(Beginning of RECORDS)

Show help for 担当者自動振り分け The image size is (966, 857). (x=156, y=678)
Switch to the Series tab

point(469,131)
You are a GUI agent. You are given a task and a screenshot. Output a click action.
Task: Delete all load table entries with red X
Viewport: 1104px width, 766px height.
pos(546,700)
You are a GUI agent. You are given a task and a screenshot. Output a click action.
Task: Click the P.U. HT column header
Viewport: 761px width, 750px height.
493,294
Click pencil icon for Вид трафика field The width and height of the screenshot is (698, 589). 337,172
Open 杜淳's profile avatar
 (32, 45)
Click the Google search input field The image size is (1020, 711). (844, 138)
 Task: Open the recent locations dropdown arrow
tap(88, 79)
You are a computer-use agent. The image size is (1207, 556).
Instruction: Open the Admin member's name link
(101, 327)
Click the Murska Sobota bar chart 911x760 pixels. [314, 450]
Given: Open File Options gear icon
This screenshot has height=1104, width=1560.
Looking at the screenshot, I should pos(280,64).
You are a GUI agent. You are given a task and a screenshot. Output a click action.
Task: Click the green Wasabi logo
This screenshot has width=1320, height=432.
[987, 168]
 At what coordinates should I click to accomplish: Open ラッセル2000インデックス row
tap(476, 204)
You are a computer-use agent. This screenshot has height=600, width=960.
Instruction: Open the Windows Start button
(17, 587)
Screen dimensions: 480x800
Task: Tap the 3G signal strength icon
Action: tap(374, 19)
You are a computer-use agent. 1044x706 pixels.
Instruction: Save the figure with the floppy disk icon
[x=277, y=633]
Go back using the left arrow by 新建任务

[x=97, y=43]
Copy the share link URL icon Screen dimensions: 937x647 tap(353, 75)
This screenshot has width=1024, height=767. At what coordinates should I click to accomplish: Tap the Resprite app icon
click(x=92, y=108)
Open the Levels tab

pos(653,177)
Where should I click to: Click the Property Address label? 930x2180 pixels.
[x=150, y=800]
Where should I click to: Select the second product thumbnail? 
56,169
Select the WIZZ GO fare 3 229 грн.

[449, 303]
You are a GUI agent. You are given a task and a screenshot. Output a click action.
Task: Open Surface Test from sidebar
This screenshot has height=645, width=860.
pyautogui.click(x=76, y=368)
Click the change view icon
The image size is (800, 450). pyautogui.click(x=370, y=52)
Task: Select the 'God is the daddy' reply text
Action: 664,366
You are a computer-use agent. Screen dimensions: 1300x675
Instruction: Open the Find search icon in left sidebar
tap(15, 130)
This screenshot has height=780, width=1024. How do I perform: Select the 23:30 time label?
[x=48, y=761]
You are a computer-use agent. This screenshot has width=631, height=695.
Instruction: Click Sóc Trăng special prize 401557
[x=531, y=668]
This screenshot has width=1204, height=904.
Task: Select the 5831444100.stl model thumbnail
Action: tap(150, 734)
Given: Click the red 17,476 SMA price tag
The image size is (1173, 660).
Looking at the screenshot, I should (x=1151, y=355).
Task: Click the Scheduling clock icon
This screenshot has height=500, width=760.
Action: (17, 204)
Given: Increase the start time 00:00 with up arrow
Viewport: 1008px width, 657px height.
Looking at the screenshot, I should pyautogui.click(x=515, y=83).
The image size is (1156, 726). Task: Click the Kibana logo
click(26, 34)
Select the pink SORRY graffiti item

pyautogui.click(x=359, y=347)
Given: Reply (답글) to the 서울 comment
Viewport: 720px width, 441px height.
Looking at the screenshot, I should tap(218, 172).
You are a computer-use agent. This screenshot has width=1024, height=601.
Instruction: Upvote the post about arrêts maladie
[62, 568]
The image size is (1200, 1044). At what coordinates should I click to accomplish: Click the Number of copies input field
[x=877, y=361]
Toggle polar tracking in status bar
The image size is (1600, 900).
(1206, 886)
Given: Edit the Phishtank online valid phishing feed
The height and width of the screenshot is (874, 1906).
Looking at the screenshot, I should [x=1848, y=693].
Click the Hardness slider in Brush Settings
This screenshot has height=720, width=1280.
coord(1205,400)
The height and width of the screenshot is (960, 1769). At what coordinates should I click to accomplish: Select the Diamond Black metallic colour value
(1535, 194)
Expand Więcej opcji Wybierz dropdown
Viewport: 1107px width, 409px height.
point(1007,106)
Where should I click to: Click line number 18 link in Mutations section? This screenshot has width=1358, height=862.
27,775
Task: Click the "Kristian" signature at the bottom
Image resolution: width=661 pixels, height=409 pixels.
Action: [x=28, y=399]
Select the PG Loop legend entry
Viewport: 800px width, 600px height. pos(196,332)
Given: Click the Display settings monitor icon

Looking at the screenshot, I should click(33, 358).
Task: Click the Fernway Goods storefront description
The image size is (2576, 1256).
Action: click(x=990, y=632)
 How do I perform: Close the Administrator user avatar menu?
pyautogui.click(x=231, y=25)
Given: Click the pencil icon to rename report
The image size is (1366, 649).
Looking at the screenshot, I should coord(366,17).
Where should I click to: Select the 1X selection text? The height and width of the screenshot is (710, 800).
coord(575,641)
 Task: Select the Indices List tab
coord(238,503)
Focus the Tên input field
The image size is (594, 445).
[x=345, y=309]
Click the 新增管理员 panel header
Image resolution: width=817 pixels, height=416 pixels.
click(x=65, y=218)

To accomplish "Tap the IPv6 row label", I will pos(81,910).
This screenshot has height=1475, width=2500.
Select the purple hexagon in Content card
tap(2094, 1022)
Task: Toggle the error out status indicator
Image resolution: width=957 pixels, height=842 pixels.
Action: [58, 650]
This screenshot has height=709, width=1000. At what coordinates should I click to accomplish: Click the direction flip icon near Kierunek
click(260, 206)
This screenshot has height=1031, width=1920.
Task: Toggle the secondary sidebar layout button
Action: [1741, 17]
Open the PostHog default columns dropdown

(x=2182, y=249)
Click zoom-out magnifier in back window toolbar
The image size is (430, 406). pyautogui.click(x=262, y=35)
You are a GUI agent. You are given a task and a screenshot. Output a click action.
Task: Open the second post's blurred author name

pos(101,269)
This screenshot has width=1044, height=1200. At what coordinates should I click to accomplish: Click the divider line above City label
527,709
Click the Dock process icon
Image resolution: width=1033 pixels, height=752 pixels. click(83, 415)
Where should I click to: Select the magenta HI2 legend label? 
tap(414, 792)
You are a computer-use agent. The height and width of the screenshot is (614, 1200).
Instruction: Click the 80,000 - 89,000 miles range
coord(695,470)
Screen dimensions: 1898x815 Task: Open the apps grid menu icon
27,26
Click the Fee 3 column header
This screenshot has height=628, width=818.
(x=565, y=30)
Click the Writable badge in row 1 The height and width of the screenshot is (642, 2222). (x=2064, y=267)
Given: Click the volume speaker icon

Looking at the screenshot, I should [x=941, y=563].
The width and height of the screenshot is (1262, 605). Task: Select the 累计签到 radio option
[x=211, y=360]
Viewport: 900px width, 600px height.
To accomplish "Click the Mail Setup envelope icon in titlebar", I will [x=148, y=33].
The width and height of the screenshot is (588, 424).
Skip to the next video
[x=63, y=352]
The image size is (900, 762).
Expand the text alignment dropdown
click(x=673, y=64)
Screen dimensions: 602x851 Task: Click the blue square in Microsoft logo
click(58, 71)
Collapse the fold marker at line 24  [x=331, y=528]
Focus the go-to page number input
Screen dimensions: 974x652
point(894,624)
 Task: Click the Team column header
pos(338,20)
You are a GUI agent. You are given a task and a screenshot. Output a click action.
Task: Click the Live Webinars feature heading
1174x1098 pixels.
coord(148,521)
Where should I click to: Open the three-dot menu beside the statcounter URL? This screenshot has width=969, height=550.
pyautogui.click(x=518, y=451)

(End of RECORDS)

### PROBLEM DESCRIPTION
What is needed is an exact copy of the lines above, from the one containing "Instruction: Save the" through the one containing "Task: Open Surface Test from sidebar", with nothing added.

### ANSWER FOR THE TASK
Instruction: Save the figure with the floppy disk icon
[x=277, y=633]
Go back using the left arrow by 新建任务

[x=97, y=43]
Copy the share link URL icon Screen dimensions: 937x647 tap(353, 75)
This screenshot has width=1024, height=767. At what coordinates should I click to accomplish: Tap the Resprite app icon
click(x=92, y=108)
Open the Levels tab

pos(653,177)
Where should I click to: Click the Property Address label? 930x2180 pixels.
[x=150, y=800]
Where should I click to: Select the second product thumbnail? 
56,169
Select the WIZZ GO fare 3 229 грн.

[449, 303]
You are a GUI agent. You are given a task and a screenshot. Output a click action.
Task: Open Surface Test from sidebar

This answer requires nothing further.